**Problem to work on**. Would you output the following records verbatim and skip the images in them?

*** Opening Available records ***

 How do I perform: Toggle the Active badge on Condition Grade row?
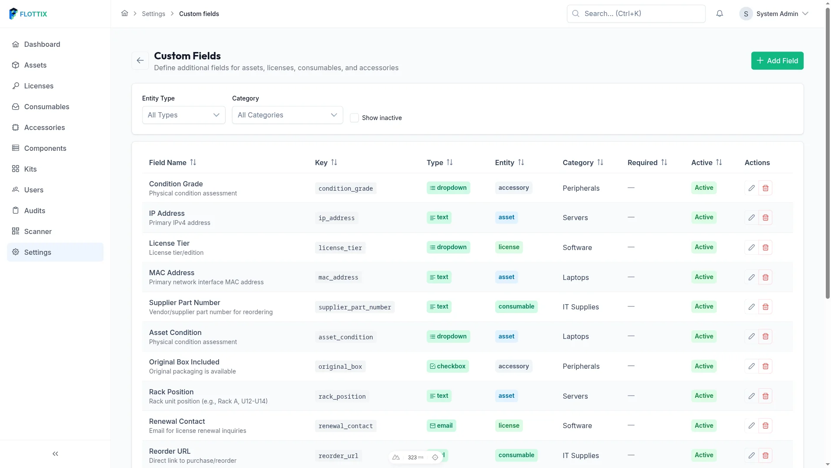703,188
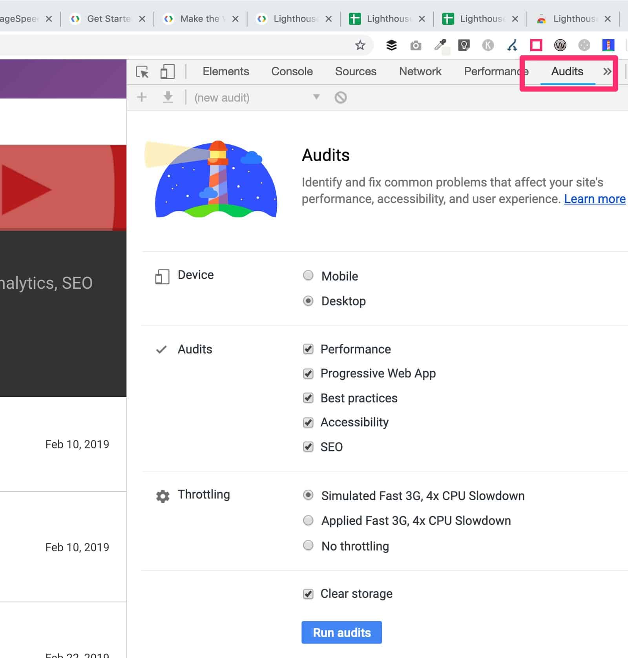This screenshot has height=658, width=628.
Task: Disable the Clear storage option
Action: 309,594
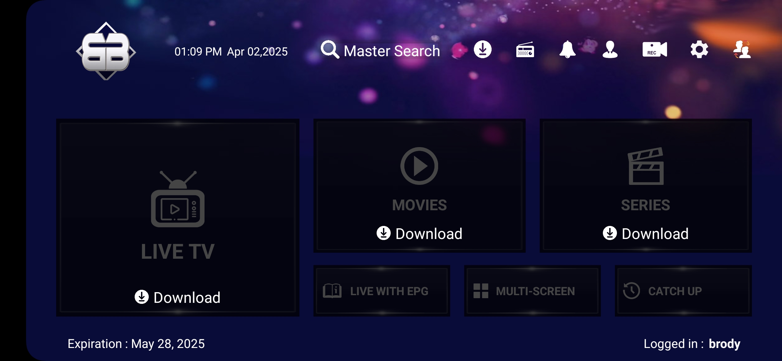
Task: Open the Movies tile
Action: [x=419, y=177]
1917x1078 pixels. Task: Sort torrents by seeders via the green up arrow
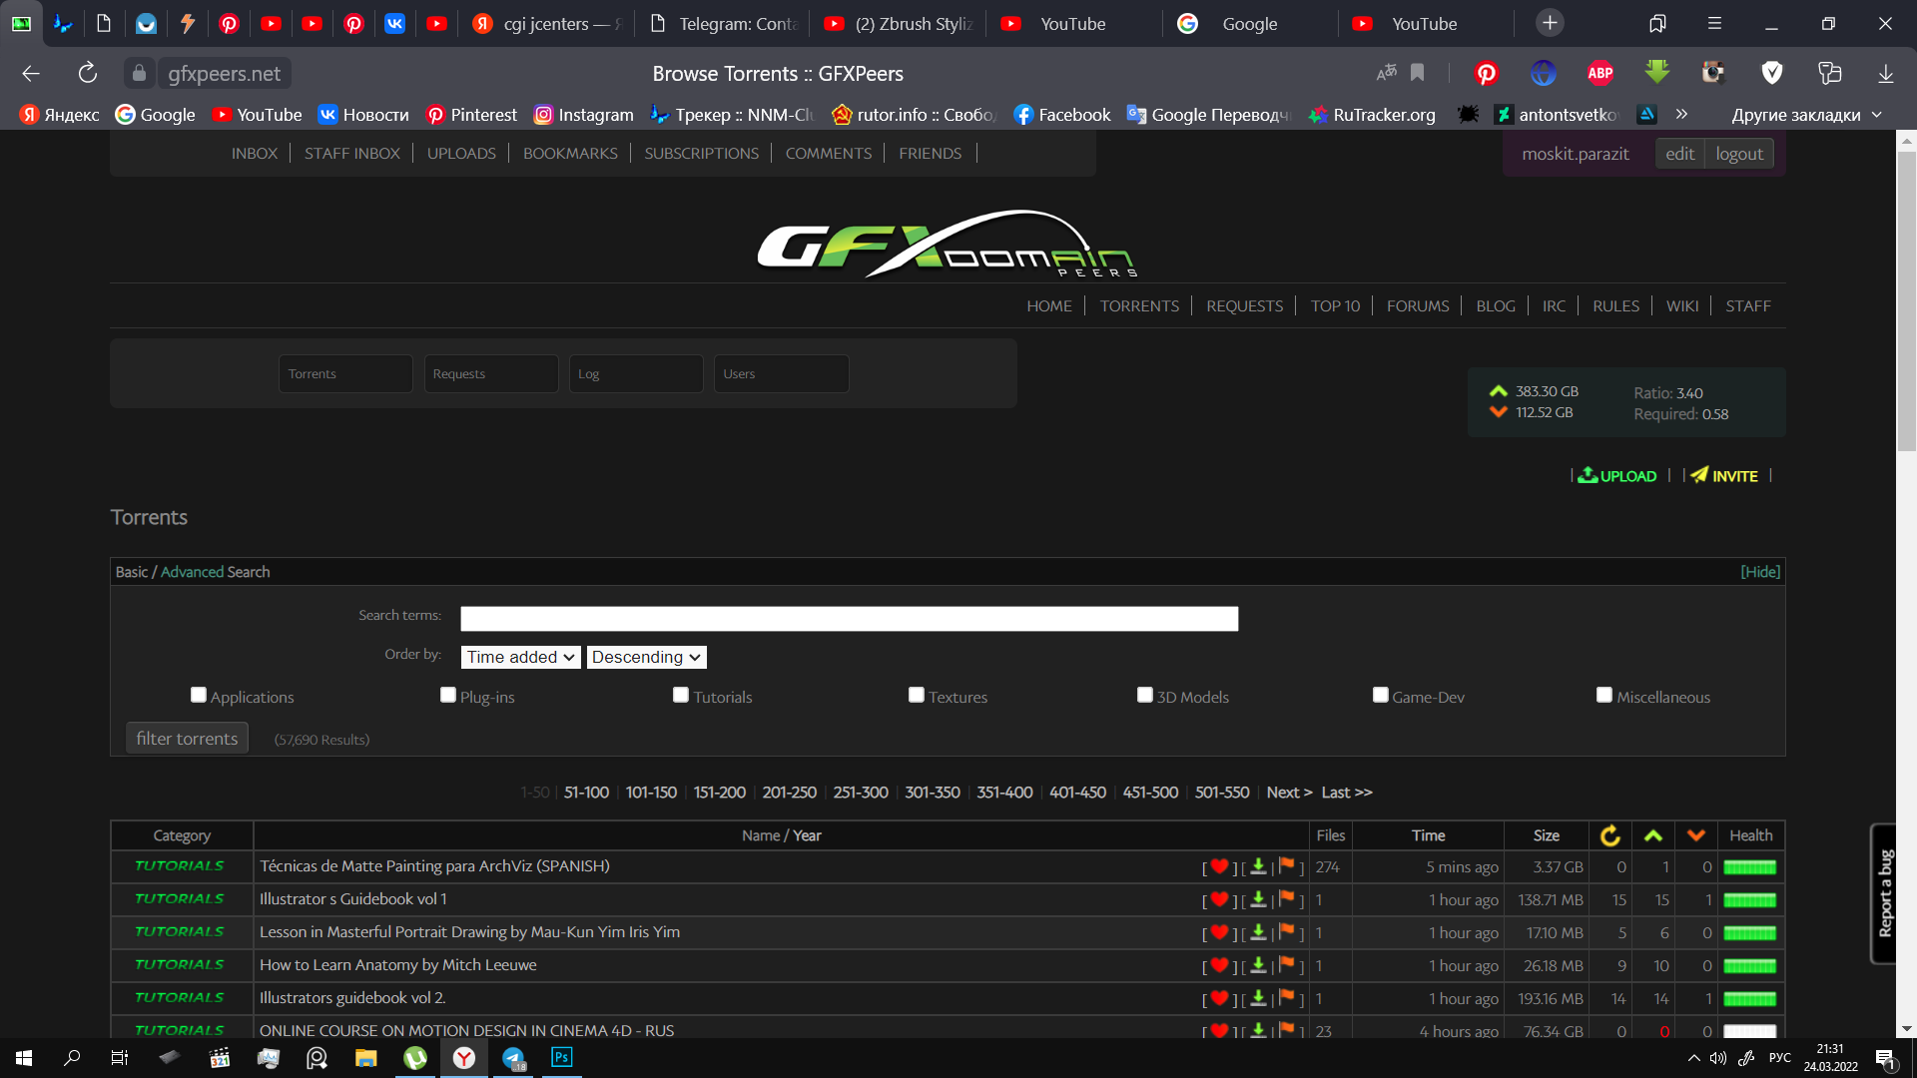pyautogui.click(x=1653, y=835)
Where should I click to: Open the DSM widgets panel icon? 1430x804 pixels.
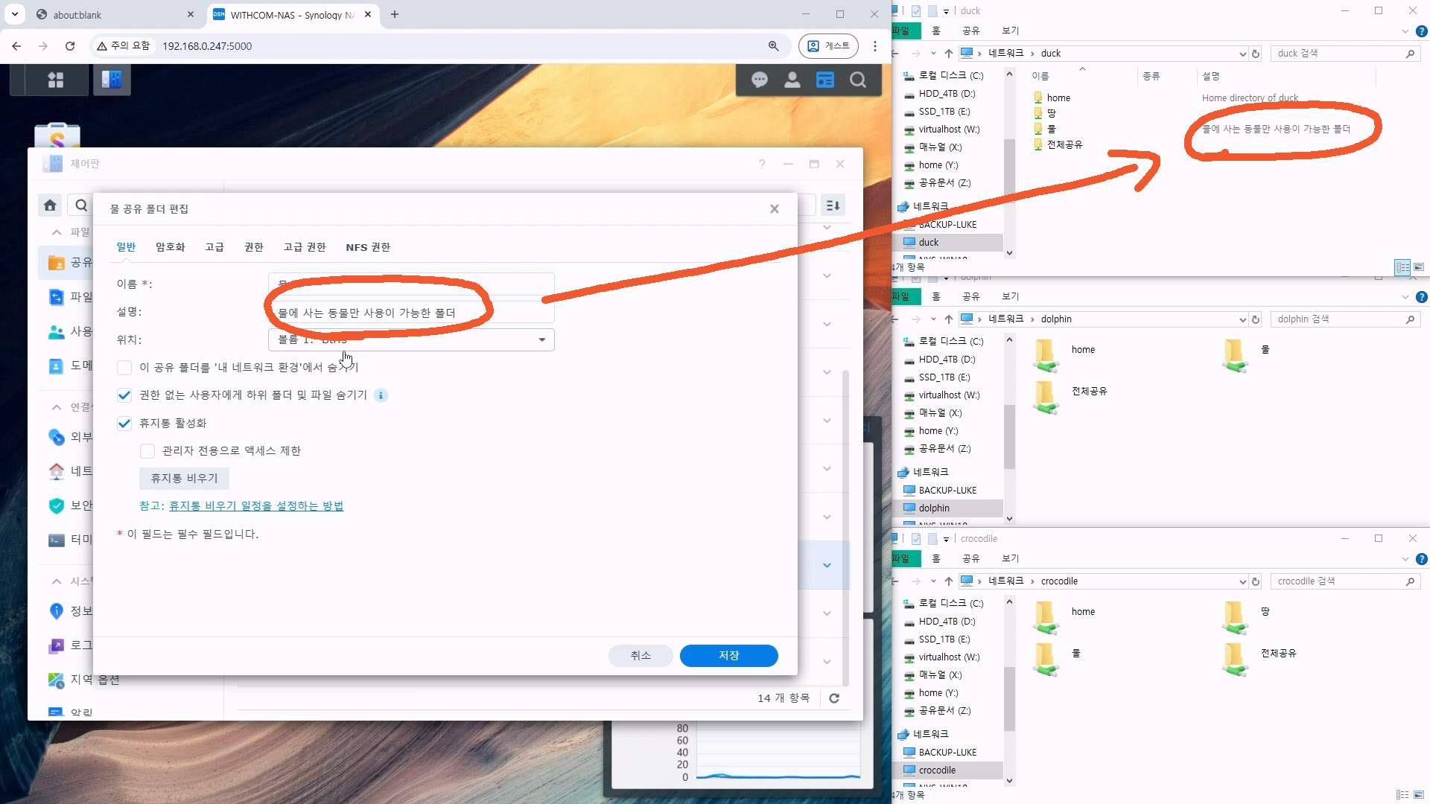coord(824,80)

*** Closing Available records ***

**Worked solution**.
 How do I perform: Toggle the Active badge on Condition Grade row?
703,188
This screenshot has height=658, width=628.
Task: Disable the Clear storage option
Action: 309,594
Task: Open the Movies tile
Action: [x=419, y=177]
1917x1078 pixels. Task: Sort torrents by seeders via the green up arrow
pyautogui.click(x=1653, y=835)
Where should I click to: Open the DSM widgets panel icon? 1430x804 pixels.
coord(824,80)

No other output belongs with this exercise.